A U.S. judge has ruled that the so-called “Ground-Zero Cross” may stay in place at the 9/11 Memorial in New York City. This is despite the attempts of atheists to have the cross removed from the site. In his statement on the ruling, the judge declared that “the purpose of displaying the cross…is to tell the story of how some people used faith to cope with the tragedy.” It is not a demonstration of any one religion or religious belief, but is a purely secular symbol of coping with the great loss that occurred that morning 13 years ago.
When the United States was founded, the men (and women) who built a new nation out of nothing thought it was important to establish a nation unlike any other, where the citizens were free to live as they pleased, so long as the choices those people made did not infringe upon the God-given rights and liberties of another person. One of the most basic Rights afforded by the founders of the U.S. is the freedom to practice religion as one sees fit. This Right applies to all people, whether they believe in Jesus, Buddha, Mohammed, or nothing. The founders established Freedom of Religion, and it has served this country well for over two hundred years.
However, recently, groups within the United States have taken it upon themselves to declare that the founders wished to completely divorce the Government from religion of any sort.

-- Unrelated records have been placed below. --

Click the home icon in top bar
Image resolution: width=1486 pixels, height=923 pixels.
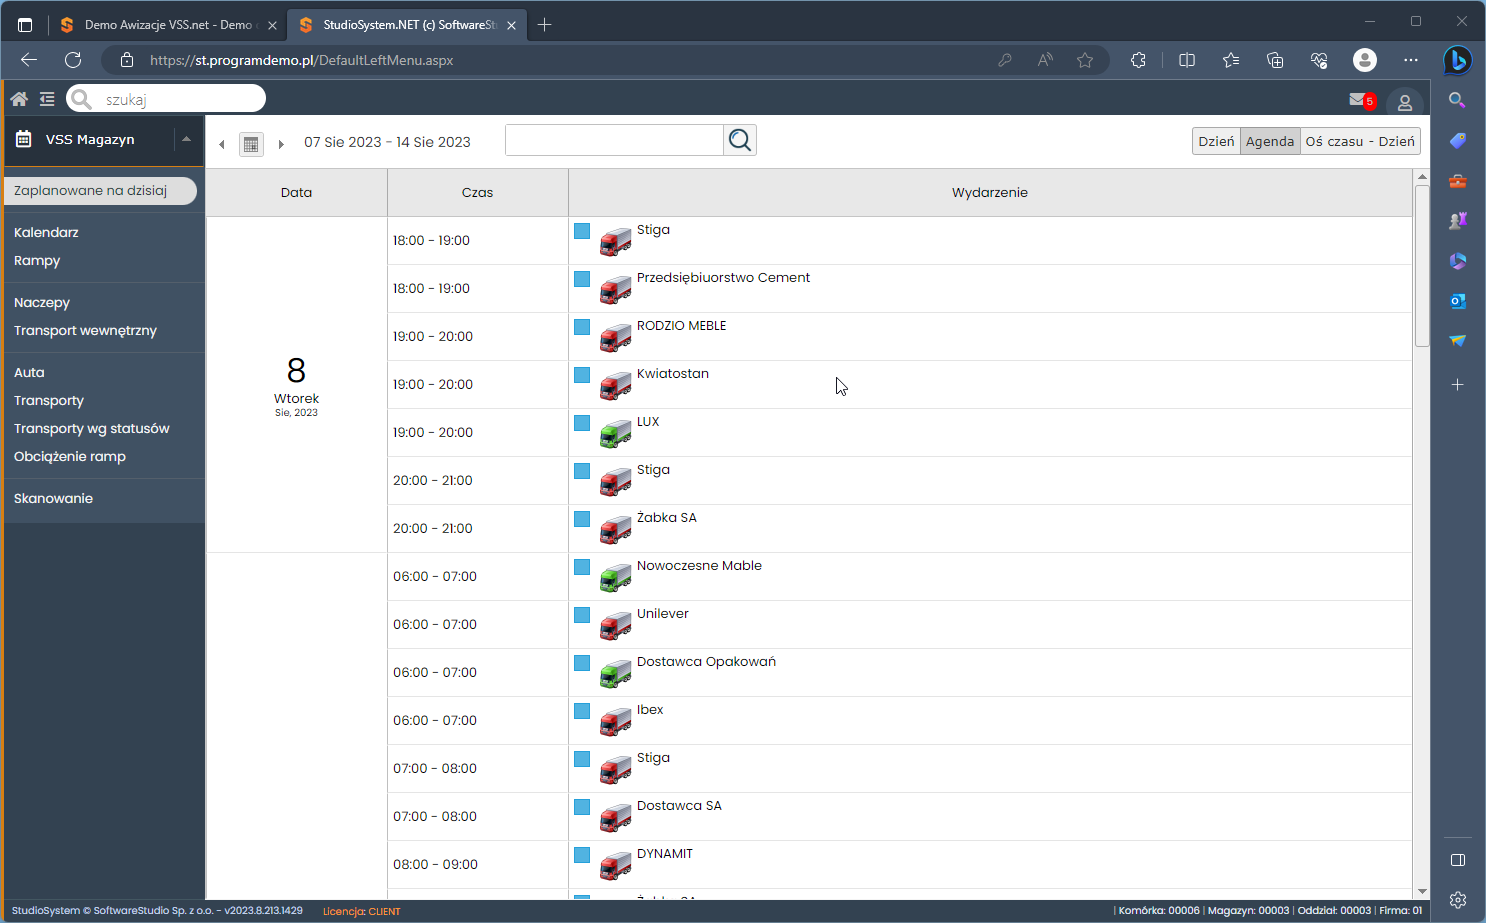coord(19,99)
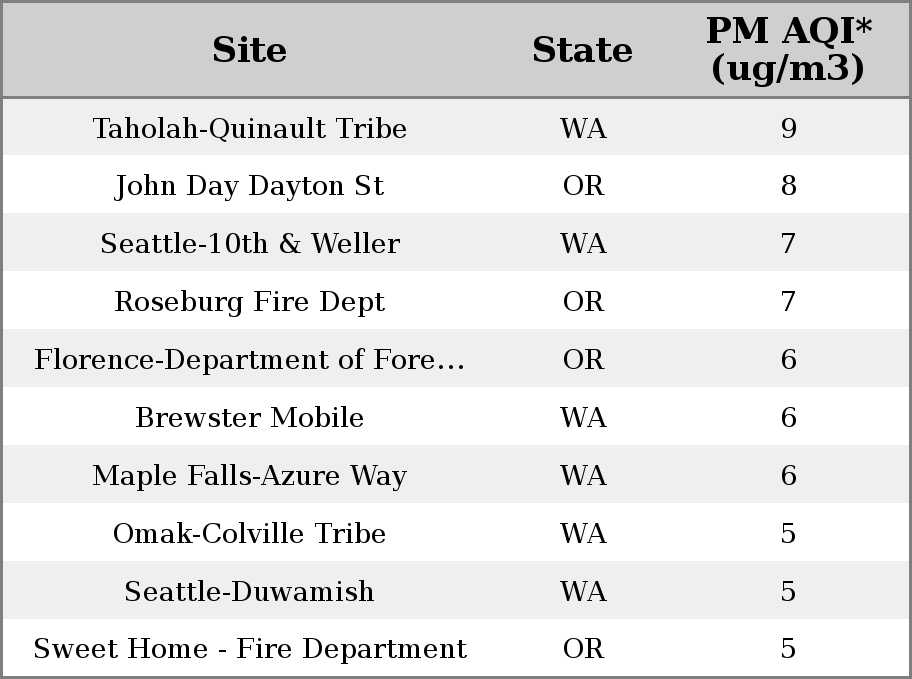The width and height of the screenshot is (912, 679).
Task: Click AQI value 8 for John Day
Action: pos(789,186)
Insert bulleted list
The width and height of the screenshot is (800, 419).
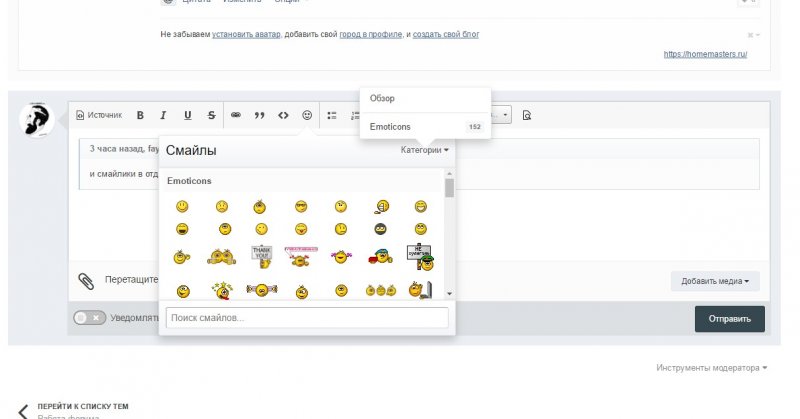(x=332, y=115)
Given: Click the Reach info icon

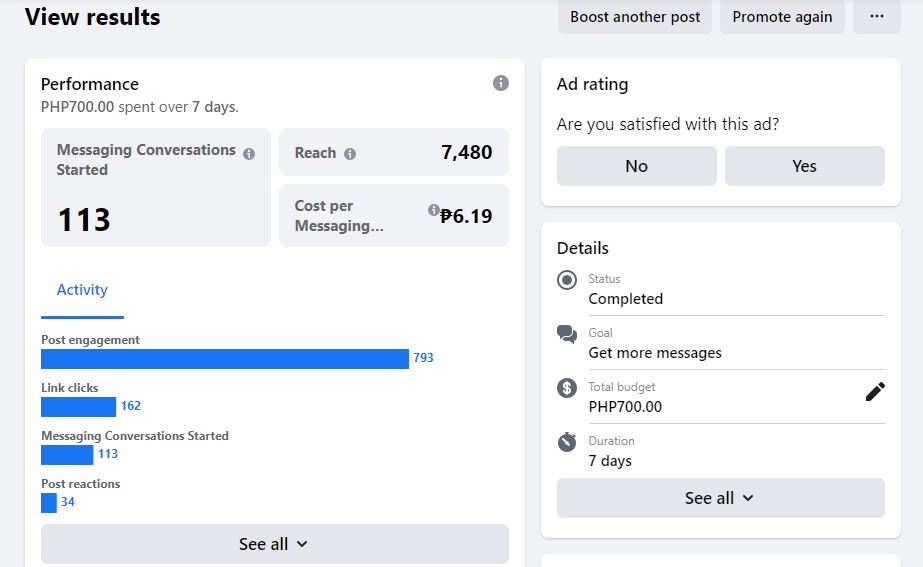Looking at the screenshot, I should click(350, 154).
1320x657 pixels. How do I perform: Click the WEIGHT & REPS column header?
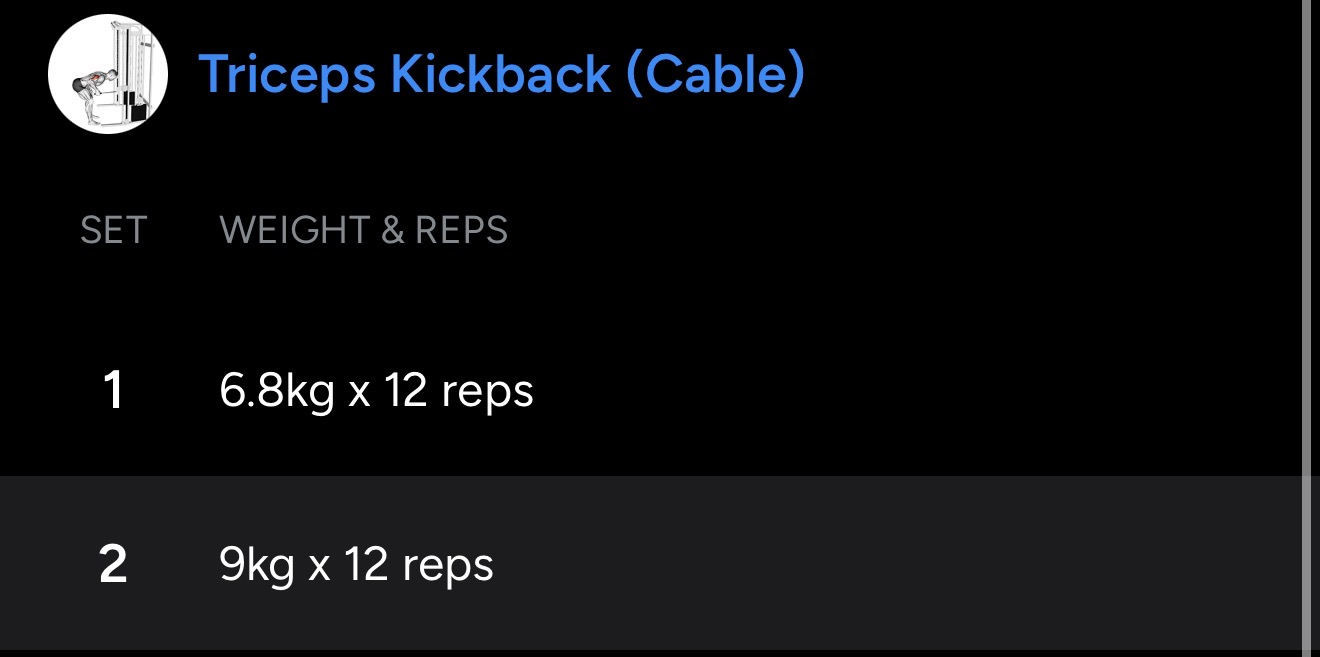click(x=363, y=231)
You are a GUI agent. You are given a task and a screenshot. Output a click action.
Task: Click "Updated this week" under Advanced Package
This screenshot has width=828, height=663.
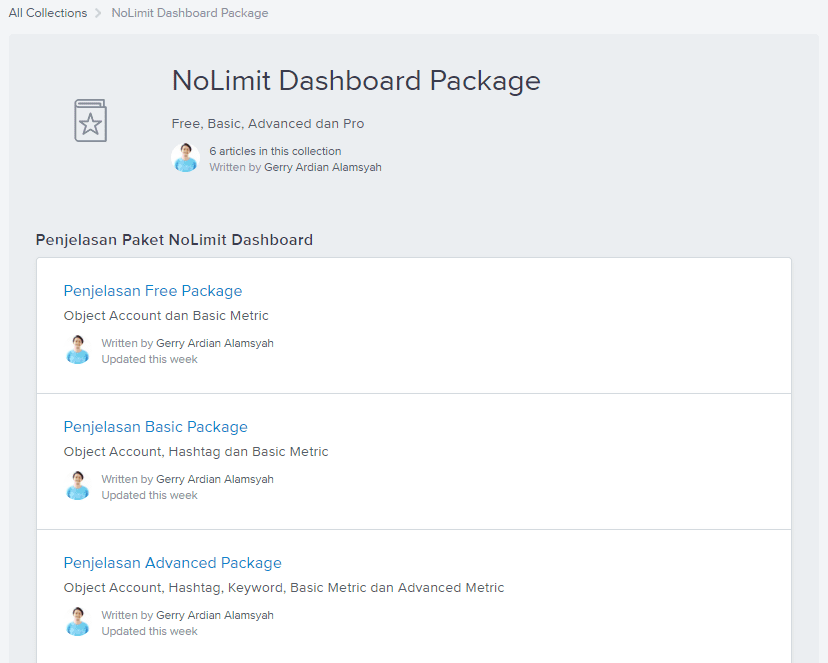click(149, 631)
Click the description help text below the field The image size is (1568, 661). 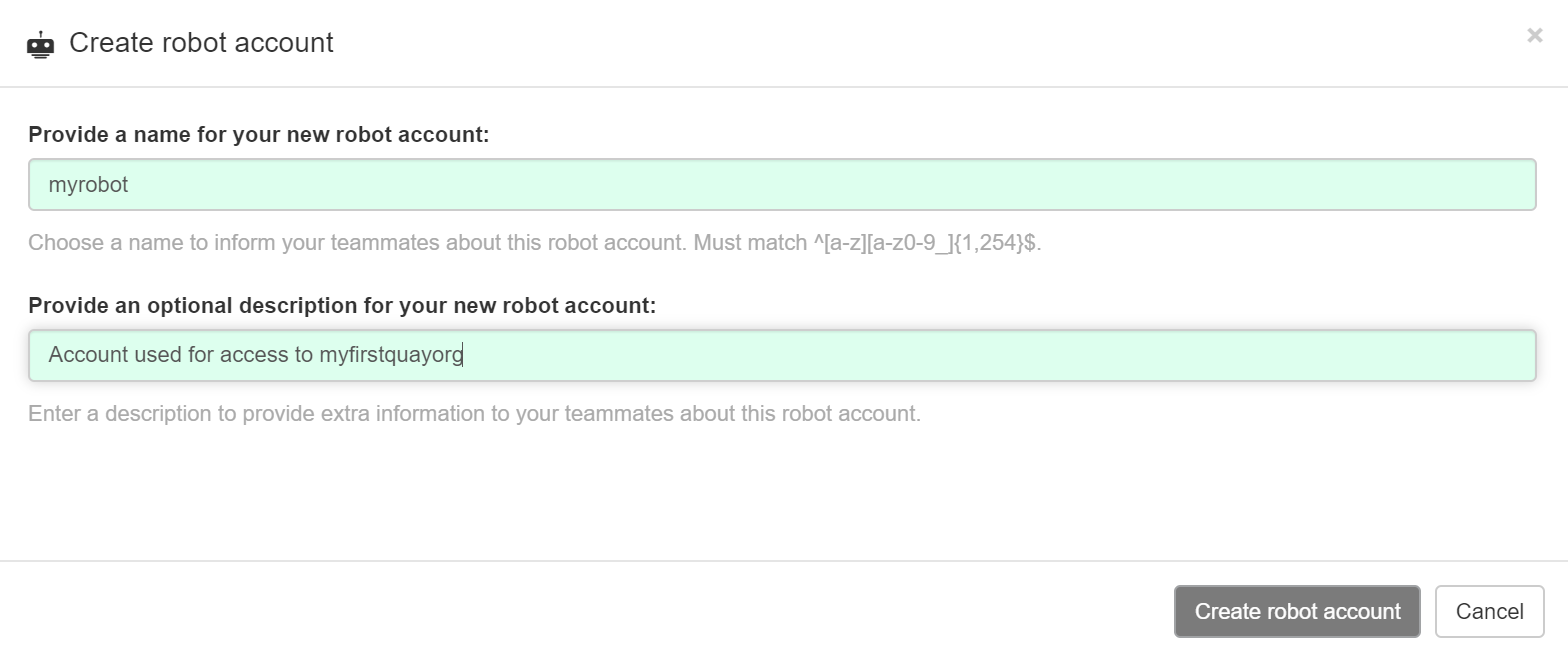tap(474, 413)
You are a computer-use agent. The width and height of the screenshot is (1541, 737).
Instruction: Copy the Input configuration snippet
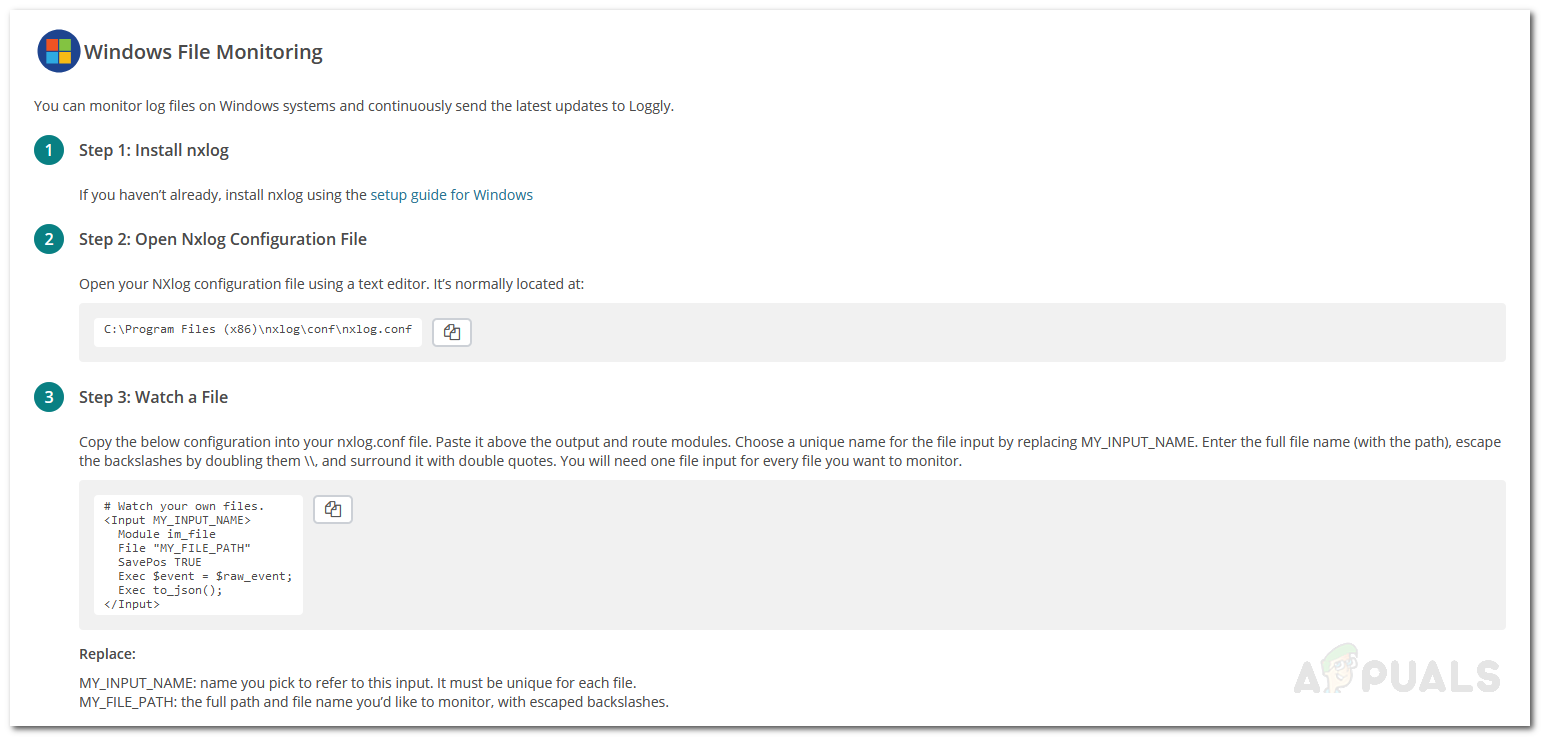point(333,510)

They believe that prayer, in any form and to anyone, should not be included in anything even remotely related to Government or Government offices. This belief that the U.S. should be Free from Religion has tried to gain strength with numerous lawsuits against city halls, public school districts, and government
monuments. However, these groups have repeatedly lost their legal cases because the Judiciary at Local, State, and Federal levels all see that representations that may be construed as religious, such as the Ground-Zero Cross, are not a demonstration by any Government body in favor of one or against another set of religious beliefs. They represent something more to the community, and are purely secular displays of what is important to that community.
If it is not important for a community, whether it be a small town or a nation at large, to have something to represent how they feel about something, then what is important? The Government should not have to continue to fight these legal challenges, but with each case decided against those wishing to remove religion completely from the country, it becomes more and more apparent that, while it may not be possible to declare officially, it is clear that this great nation is founded on deeply held religious beliefs which drive its citizens to do their best each day in order to make the United States the great nation that it is.